• _Exercise 1_:
Using the text about the papal interview, answer these:
(a) In which periodical did the interview with Fr Antoni Spadaro SJ appear?
(b) What date is given for the episode of The Vortex that the writer watched?
(c) According to Voris, between which two approaches is there always a "tension" in the Church?
• _Exercise 2_: Transcribe everything in the text about the papal interview, from "Having read excerpts" down to "with equal determination.".

• _Text provided_:
☆ ☆ ☆ ☆ ☆

Having read excerpts from the Holy Father’s now celebrated interview with Fr Antoni Spadaro SJ in the Jesuit periodic La Civilta Cattolica, and then digested some of the fall-out resulting from it, I was very relieved to watch Michael Voris’s take on the whole matter in The Vortex for September 24.
I say “relieved” because as those who watch The Vortex know, Voris can be quite heavy-handed in his way of dealing with Church affairs, laying about him like an Old Testament warrior and attacking the Church’s enemies – inside and outside the institution – with equal determination.
In this presentation he makes the obvious point – naturally not raised in the media – that there is a “tension” in living out the Catholic way of life: this makes for seeming contradictions which are not contradictions at all, but simply paradoxes. The secular press, admittedly, finds such paradoxes hard to understand or stomach; “contradictions” make better news and are simpler to grasp by a spiritually uninformed readership.
Voris points out with regard to the papal interview, that there is always a “tension” in the Church between the pastoral and doctrinal approach. Both, he emphasises, are essential and to try to divide them creates a false dichotomy. There is no opposition between God’s justice – the doctrinal aspect, if you like – and his mercy – the pastoral approach. (Mind you, as I type this, I wonder if mercy doesn’t trump justice: eleventh hour sinners who repent are just as rewarded as those who have been toiling in the fields all day. This, humanly speaking, is unjust but still a great comfort to some of us.)

☆ ☆ ☆ ☆ ☆

• _Extracted material_:
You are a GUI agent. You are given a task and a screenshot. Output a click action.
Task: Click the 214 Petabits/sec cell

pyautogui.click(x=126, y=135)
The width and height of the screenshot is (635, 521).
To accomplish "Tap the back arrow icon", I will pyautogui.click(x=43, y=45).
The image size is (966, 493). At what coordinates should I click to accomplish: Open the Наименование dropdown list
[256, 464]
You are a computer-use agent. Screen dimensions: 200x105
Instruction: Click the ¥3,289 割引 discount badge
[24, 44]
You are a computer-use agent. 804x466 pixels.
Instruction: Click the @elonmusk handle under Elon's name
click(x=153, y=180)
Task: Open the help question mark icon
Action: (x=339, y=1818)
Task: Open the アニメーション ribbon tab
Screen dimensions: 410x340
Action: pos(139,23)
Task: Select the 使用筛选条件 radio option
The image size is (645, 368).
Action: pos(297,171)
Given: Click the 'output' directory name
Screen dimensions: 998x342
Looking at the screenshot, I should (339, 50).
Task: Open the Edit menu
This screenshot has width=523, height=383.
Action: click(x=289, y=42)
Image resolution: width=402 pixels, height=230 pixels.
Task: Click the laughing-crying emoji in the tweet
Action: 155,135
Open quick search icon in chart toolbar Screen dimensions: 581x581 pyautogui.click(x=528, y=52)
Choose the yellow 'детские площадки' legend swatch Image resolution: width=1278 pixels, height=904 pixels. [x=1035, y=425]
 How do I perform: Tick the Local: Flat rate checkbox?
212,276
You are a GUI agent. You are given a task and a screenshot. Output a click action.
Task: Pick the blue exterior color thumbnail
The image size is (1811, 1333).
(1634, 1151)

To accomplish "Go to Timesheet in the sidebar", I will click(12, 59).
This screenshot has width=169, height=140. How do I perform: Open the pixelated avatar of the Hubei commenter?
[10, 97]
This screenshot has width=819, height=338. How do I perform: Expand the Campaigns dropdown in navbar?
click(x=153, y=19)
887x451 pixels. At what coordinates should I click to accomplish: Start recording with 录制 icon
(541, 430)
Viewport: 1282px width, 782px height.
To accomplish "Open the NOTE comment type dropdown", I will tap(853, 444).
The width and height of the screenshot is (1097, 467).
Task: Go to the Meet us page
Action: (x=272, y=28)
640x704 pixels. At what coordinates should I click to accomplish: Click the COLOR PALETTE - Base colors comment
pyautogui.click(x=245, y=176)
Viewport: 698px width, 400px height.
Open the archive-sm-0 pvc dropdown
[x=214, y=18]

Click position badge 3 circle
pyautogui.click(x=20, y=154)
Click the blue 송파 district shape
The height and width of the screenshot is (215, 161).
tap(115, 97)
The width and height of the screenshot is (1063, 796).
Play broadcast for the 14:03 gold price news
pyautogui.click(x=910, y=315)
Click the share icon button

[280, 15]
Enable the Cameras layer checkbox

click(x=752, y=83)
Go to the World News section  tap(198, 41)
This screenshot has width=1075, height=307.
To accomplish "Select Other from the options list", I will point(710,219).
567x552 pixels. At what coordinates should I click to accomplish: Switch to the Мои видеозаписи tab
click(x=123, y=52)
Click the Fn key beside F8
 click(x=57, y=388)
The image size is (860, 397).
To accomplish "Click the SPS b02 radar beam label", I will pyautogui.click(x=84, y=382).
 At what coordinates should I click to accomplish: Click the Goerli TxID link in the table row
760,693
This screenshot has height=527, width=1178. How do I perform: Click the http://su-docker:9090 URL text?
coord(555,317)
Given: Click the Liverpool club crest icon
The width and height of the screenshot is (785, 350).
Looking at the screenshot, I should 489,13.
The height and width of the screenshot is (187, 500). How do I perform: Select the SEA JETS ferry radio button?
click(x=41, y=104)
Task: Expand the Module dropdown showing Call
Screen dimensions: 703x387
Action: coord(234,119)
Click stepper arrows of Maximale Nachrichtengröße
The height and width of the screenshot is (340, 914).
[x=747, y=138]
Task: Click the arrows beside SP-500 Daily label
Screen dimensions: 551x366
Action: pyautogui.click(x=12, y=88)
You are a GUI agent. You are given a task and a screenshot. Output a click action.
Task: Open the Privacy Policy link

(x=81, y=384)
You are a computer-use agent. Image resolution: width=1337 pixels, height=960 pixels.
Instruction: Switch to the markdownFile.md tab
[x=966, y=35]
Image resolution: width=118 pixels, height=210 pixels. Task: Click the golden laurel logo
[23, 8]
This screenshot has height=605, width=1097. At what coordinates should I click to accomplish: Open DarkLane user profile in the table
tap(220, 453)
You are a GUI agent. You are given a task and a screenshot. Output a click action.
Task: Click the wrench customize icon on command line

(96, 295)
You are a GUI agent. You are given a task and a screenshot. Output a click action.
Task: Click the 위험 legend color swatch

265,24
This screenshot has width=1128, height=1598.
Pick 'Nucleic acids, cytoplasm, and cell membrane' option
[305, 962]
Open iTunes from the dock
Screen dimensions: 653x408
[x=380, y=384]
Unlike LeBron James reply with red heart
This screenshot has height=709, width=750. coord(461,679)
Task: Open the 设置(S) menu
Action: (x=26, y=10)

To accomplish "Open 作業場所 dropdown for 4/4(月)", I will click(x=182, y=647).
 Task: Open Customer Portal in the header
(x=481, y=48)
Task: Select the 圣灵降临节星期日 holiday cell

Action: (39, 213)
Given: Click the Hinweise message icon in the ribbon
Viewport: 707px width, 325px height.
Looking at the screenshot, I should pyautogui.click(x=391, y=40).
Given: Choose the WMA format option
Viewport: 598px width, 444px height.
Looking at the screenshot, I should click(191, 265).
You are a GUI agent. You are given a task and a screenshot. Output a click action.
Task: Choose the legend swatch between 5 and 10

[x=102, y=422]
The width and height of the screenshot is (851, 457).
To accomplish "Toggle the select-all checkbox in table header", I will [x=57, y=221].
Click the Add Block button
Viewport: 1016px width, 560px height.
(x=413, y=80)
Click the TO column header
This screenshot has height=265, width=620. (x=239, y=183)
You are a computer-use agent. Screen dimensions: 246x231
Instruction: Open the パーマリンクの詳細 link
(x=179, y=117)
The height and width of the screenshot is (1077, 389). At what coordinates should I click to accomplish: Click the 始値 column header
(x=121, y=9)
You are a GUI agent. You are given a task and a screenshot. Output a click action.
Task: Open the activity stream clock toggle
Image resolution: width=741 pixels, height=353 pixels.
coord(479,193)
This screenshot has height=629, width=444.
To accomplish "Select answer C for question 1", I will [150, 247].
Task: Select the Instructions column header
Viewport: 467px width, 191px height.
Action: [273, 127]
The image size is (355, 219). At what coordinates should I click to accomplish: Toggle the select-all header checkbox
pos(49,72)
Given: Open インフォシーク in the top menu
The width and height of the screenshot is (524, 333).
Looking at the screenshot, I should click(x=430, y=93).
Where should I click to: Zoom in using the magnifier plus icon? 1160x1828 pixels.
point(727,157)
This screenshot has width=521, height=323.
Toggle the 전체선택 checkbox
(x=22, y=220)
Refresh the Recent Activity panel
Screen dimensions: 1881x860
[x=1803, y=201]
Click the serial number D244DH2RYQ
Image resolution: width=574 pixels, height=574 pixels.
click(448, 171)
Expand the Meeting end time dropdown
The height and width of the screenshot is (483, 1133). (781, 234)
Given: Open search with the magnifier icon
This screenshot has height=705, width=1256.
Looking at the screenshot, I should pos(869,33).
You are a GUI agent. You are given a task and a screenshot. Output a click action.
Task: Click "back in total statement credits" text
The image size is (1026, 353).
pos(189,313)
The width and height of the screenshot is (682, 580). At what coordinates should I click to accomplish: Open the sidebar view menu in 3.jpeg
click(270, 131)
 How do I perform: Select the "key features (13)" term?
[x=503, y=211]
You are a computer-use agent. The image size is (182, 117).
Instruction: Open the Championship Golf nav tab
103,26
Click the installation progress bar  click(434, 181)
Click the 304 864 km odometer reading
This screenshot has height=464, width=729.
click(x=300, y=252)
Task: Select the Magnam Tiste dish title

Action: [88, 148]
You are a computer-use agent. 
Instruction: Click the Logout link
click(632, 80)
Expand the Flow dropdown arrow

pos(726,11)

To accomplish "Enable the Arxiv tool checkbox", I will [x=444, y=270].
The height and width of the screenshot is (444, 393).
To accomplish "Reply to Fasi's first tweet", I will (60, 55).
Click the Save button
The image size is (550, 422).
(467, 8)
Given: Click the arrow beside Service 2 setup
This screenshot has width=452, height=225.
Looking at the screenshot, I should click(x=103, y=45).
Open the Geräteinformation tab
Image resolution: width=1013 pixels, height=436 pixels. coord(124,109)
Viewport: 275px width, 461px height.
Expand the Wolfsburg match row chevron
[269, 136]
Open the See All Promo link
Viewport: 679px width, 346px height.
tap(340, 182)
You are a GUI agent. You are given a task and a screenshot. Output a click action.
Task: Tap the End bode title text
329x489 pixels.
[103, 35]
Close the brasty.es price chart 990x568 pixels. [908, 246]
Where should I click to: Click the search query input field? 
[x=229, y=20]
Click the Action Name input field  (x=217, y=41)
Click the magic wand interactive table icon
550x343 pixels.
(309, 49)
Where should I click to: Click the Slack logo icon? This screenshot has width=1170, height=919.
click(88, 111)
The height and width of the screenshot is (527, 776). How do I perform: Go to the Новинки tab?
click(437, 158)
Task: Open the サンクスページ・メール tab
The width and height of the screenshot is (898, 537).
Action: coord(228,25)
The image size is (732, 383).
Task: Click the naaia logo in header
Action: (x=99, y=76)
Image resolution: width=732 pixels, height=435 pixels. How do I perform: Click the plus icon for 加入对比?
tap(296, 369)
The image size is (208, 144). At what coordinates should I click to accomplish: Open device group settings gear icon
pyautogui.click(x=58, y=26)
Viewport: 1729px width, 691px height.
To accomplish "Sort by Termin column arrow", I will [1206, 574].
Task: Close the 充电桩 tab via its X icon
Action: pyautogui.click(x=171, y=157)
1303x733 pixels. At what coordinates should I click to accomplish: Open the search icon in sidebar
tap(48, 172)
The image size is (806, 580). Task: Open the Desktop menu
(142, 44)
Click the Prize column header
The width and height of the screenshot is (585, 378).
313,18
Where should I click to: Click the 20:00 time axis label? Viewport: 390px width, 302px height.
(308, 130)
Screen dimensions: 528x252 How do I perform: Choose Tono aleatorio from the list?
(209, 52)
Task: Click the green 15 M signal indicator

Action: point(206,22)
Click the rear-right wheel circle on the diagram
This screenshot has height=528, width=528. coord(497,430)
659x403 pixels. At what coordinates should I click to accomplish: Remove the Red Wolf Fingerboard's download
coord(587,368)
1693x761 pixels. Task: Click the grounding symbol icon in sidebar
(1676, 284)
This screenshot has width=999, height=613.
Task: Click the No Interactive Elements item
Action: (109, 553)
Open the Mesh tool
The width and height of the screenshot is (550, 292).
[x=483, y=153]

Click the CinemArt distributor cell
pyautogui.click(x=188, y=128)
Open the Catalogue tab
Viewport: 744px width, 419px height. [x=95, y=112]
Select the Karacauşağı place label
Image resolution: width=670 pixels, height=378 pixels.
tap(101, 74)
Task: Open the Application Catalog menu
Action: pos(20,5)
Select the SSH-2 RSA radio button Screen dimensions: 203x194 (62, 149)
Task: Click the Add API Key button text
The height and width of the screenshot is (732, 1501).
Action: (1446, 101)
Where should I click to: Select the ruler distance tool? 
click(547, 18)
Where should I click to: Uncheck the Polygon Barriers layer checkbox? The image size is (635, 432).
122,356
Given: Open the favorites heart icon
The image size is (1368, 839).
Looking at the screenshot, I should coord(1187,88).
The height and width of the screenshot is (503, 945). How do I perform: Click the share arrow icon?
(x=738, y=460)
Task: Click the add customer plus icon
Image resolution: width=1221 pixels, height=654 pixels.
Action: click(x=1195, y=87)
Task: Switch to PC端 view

☆ ☆ ☆ ☆ ☆

• _Your response 1_:
(a) La Civilta Cattolica
(b) September 24
(c) The pastoral and the doctrinal approach

• _Your response 2_:
Having read excerpts from the Holy Father’s now celebrated interview with Fr Antoni Spadaro SJ in the Jesuit periodic La Civilta Cattolica, and then digested some of the fall-out resulting from it, I was very relieved to watch Michael Voris’s take on the whole matter in The Vortex for September 24.
I say “relieved” because as those who watch The Vortex know, Voris can be quite heavy-handed in his way of dealing with Church affairs, laying about him like an Old Testament warrior and attacking the Church’s enemies – inside and outside the institution – with equal determination.